- Pitcher
- Born: July 30, 1930 Des Moines, Iowa, U.S.
- Died: March 6, 2021 (aged 90) Des Moines, Iowa, U.S.
- Batted: LeftThrew: Left

Teams
- Kansas City Monarchs (1949–1951; 1954); Birmingham Black Barons (1950);

= William Bell Jr. (baseball) =

American baseball player (1930–2021)

William Bell Jr. (July 30, 1930 – March 6, 2021) was an American pitcher who played in the Negro American League in all or part of four seasons spanning from 1949 to 1954. Born in Des Moines, Iowa, he batted and threw left handed.

== Career ==
'Bill Lefty', as he was nicknamed, was renowned for his ability to work the corners of the plate. He started his career with the Kansas City Monarchs in 1949, pitching with both the Monarchs and the Birmingham Black Barons in 1950 and continuing with the Monarchs until early 1951, when his career was interrupted for military service in the Korean War from 1951 to 1953.

During service, Bell continued to pitching in games that were played between mixed teams of whites and blacks. Among others, he had teammates like Vernon Law and Syd Thrift, both Pittsburgh Pirates pitchers, as well as New York Giants outfielder Willie Mays. Following his discharge, Bell pitched briefly for the Monarchs in 1954.

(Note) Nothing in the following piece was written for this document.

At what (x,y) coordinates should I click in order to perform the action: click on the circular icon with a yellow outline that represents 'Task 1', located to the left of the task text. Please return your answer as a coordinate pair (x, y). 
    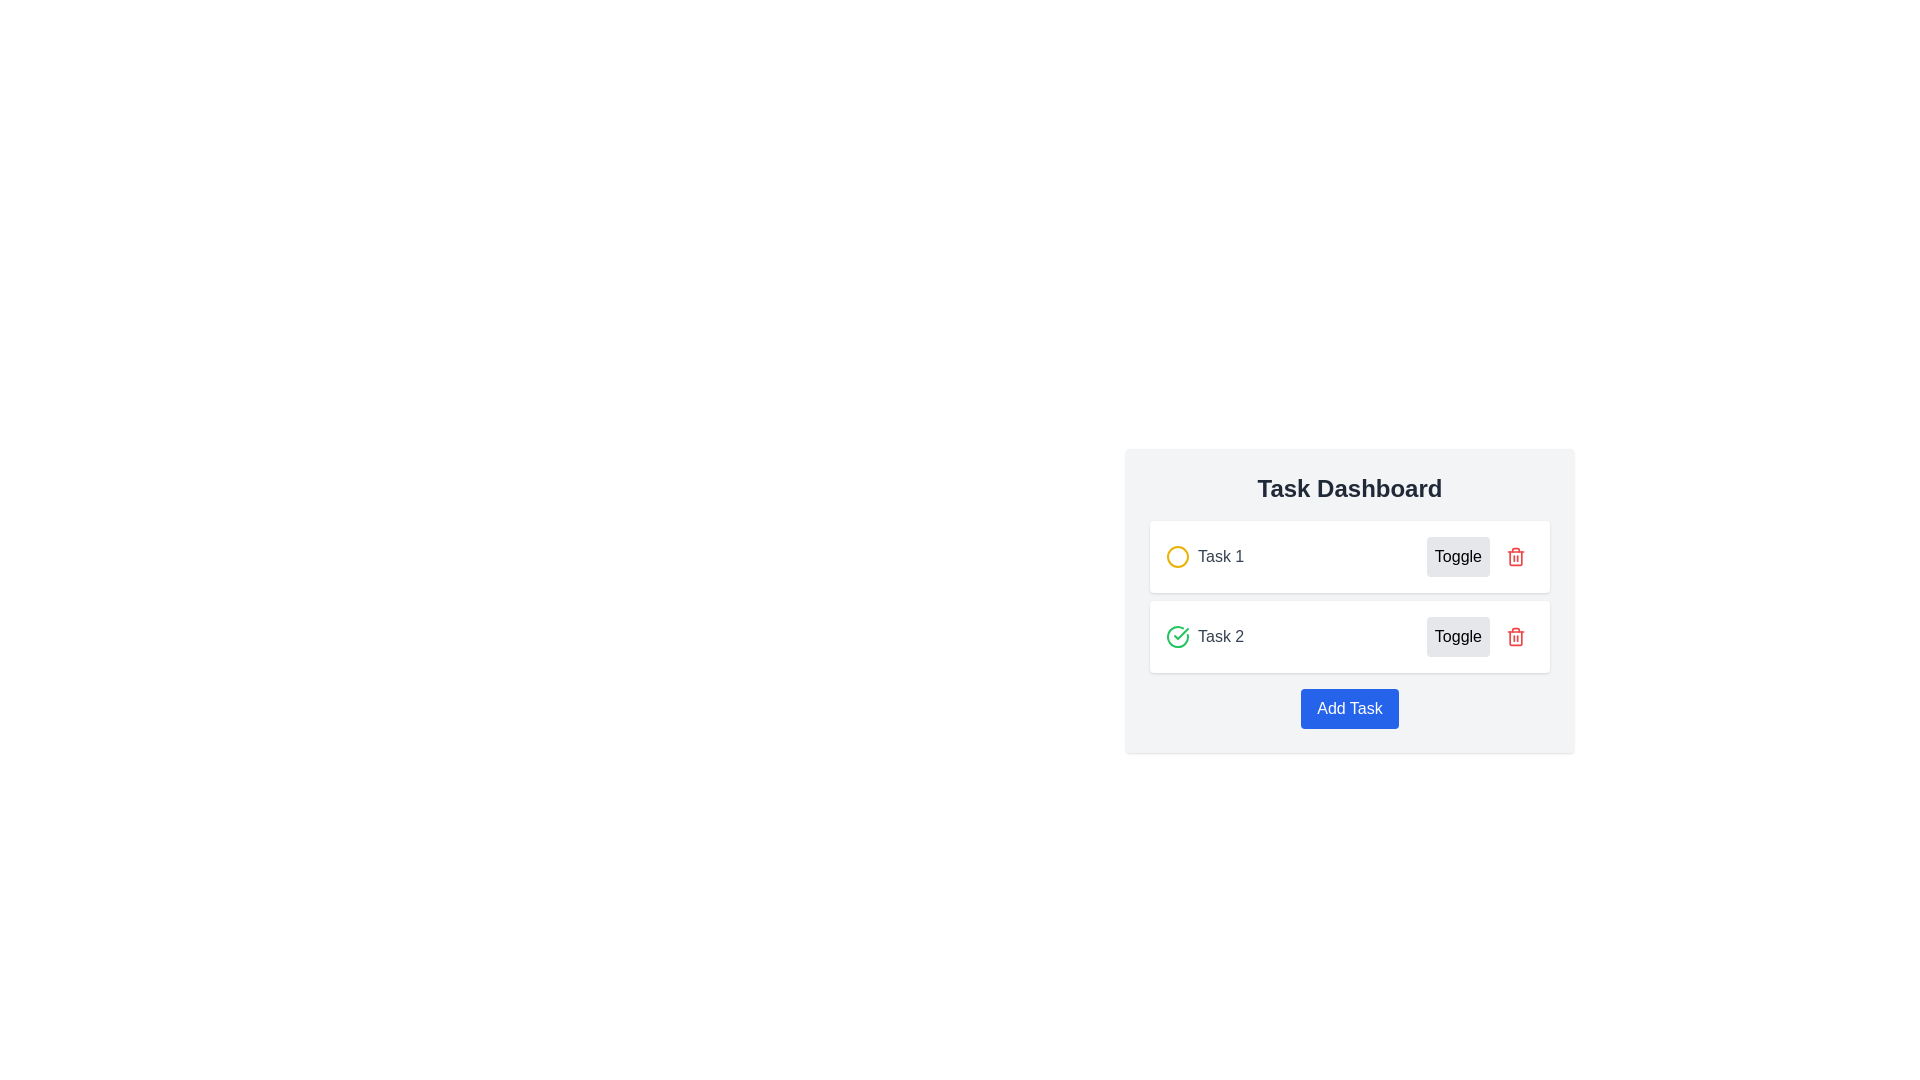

In 2008, Major League Baseball staged a special draft of the surviving Negro league players, doing a tribute for the surviving Negro leaguers who were kept out of the Big Leagues because of their race. Hall of Fame Baseball player Dave Winfield hatched the idea to have this draft, which was held before the 2008 MLB draft. MLB clubs each selected a former NLB player, and Bell was drafted as a pitcher by the Minnesota Twins.

== Personal life ==
After his baseball days, Bell returned to his hometown of Des Moines, Iowa and worked in the U.S. Postal Service, serving in various supervisory and management positions during 34 years. In addition, he was the co-chairman of the Committee for Better Race Relations at Des Moines East High School between 1972 and 1974.

Besides, Bell coached a local youth baseball team in the Babe Ruth League for three years, and guided the squad to one Iowa State tournament title.

Bell died on March 6, 2021, at the age of 90.